Vincent Geloso, Public Choice:
When we speak of religious toleration today, we generally invoke its enlightened definition in which differences in faith are accepted and welcomed. However, there is a more limited concept of toleration whereby these differences are merely endured, and violence between the faithful is constrained only by the opportunity costs of violence. For this reason, the latter definition of toleration is the only relevant one as it precedes (and probably causes) the more enlightened version.
In Persecution and Toleration, Noel Johnson and Mark Koyama rely on this superior definition to explain the rise and fall of religious violence in Europe. Their arguments are simple enough to comprehend as they follow a lucid analytical storyline. First, there was an era of religious toleration during the middle ages. During this era, weak states made arrangements with religious groups that can only be described as forms of rent-sharing agreements. Second, as the power of states grew during the early modern era, the previous arrangements became harder to sustain and tensions erupted. This is when Europe devolved into religious violence. Third, as the capacities and abilities of states reached their pre-1900 zenith, policy towards religious differences shifted from the local and particular to the national and general. As this shift occurred, religious toleration became the norm rather than the exception. However, just as at the outset of the story, the new arrangements were intended to increase and cement the state’s ability to extract resources from the governed. The main takeaway is that stronger states made toleration possible.
Jared Rubin, EH.NET:
Why does religious persecution happen when and where it does? Are there common threads linking the persecution of medieval European Jews, Russian Jews in the early twentieth century, Muslim Uighurs in northwestern China, and the Rohingya people of Myanmar? Are the causes of such persecutions deeper than just anti-religious sentiment? Are they economic? Political?
These questions are difficult to grapple with, but they are also self-evidently important.
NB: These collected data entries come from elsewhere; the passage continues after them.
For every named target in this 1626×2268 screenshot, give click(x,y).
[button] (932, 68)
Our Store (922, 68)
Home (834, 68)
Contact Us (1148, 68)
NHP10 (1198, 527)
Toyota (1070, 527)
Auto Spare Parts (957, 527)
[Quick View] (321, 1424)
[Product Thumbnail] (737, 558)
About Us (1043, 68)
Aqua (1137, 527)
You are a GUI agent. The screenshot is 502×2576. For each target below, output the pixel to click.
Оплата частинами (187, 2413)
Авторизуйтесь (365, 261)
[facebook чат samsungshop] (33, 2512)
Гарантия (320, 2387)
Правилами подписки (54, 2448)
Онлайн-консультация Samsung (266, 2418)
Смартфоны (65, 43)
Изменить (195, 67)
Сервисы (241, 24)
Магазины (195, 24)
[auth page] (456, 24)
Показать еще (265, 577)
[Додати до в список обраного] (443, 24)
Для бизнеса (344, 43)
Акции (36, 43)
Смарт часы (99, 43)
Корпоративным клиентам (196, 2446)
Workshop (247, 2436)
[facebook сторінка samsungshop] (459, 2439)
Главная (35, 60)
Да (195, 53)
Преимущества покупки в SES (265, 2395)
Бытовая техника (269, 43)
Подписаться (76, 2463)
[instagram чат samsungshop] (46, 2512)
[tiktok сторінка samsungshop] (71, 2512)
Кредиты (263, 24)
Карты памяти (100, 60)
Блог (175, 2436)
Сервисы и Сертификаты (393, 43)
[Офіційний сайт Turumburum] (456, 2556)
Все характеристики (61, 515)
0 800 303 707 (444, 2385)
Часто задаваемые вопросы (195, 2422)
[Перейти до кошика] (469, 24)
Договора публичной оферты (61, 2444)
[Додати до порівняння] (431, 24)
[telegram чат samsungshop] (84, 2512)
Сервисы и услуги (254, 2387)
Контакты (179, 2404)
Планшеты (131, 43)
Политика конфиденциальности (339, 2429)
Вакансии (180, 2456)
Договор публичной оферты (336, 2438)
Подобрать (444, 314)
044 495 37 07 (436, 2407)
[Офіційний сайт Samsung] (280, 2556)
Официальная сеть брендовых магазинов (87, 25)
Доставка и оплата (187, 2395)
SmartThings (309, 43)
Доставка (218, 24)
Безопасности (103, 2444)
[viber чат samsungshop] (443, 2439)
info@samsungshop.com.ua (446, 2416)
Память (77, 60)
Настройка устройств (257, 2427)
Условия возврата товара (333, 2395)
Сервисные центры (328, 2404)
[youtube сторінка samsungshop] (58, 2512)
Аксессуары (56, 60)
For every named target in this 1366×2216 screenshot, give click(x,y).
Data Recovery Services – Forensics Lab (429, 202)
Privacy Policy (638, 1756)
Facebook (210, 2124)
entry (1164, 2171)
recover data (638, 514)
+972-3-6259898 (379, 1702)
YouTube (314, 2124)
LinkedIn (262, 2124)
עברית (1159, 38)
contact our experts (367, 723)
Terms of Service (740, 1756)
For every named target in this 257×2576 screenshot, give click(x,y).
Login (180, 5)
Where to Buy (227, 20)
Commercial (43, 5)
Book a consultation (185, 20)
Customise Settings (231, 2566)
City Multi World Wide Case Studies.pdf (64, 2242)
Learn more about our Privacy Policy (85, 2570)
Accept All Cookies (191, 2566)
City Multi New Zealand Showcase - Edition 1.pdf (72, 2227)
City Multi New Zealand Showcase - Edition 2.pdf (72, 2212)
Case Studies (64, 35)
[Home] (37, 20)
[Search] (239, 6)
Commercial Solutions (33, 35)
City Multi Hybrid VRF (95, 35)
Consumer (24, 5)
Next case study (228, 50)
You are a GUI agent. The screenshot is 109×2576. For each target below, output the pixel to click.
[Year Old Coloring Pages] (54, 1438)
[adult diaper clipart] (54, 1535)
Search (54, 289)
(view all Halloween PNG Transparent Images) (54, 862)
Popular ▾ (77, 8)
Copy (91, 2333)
Religious persecution has been with us since there has been organized religion. It is highly likely that, if your ancestors belonged to an Abrahamic faith, at least some of them were persecuted for their beliefs. Yet, with some important exceptions — the Holocaust being foremost among them — religious persecution has receded immensely in the developed world in the last two centuries. Even in places like the U.S. and Europe, where Muslims are often treated poorly, the treatment of religious minorities pales in comparison to what was possible in medieval Europe. How did we take the long road to religious freedom?
The fascinating, insightful, and highly learned Persecution and Toleration answers all of these questions, and much more. The argument put forth by Noel Johnson and Mark Koyama, both of George Mason University, hinges on two institutional factors. First, persecution and toleration result from a state’s capacity to provide and administer law and order for its population. The idea is straightforward: when a state has weak capacity, it can do little to prevent persecution. The state also tends to treat people differently based on their status (Johnson and Koyama call these “identity rules”). This means that religious minorities may be particularly vulnerable. Indeed, the occasional persecution may even be good for a ruler. The reason relates to the second institutional factor: the importance of religious legitimacy. When rulers maintain their power in part by being legitimated via religion, scapegoating of religious minorities can be a powerful tool when faced with threats to stability.
Cameron Harwick, Liberal Currents:
Noel Johnson and Mark Koyama’s book, Persecution and Toleration: The Long Road to Religious Freedom, focuses on one particular element in the constellation of liberal virtues – religious toleration – and tells a story very much at odds with our triumphalist mythos. The contrast between our own distinctive convictions on the virtue of religious tolerance and those of our ancestors is due neither to the particular viciousness or ignorance of the premodern West, nor to the particular virtue or insight of the modern West. Instead, they argue, the institutional developments that resulted in modern centralized states, set in motion for mostly quite illiberal reasons, made religious toleration possible in a way that it had not been prior.
If this argument is true of religious toleration, it is probably true of the whole set of distinctively liberal values and freedoms. And if so, the triumphalist mythos may render us complacent in the face of threats to the viability of liberal values. Understanding just what made liberal values viable starting in the late 1700s, and why they were not before, will be crucial to their survival into the future. This is precisely what Persecution and Toleration sets out to do.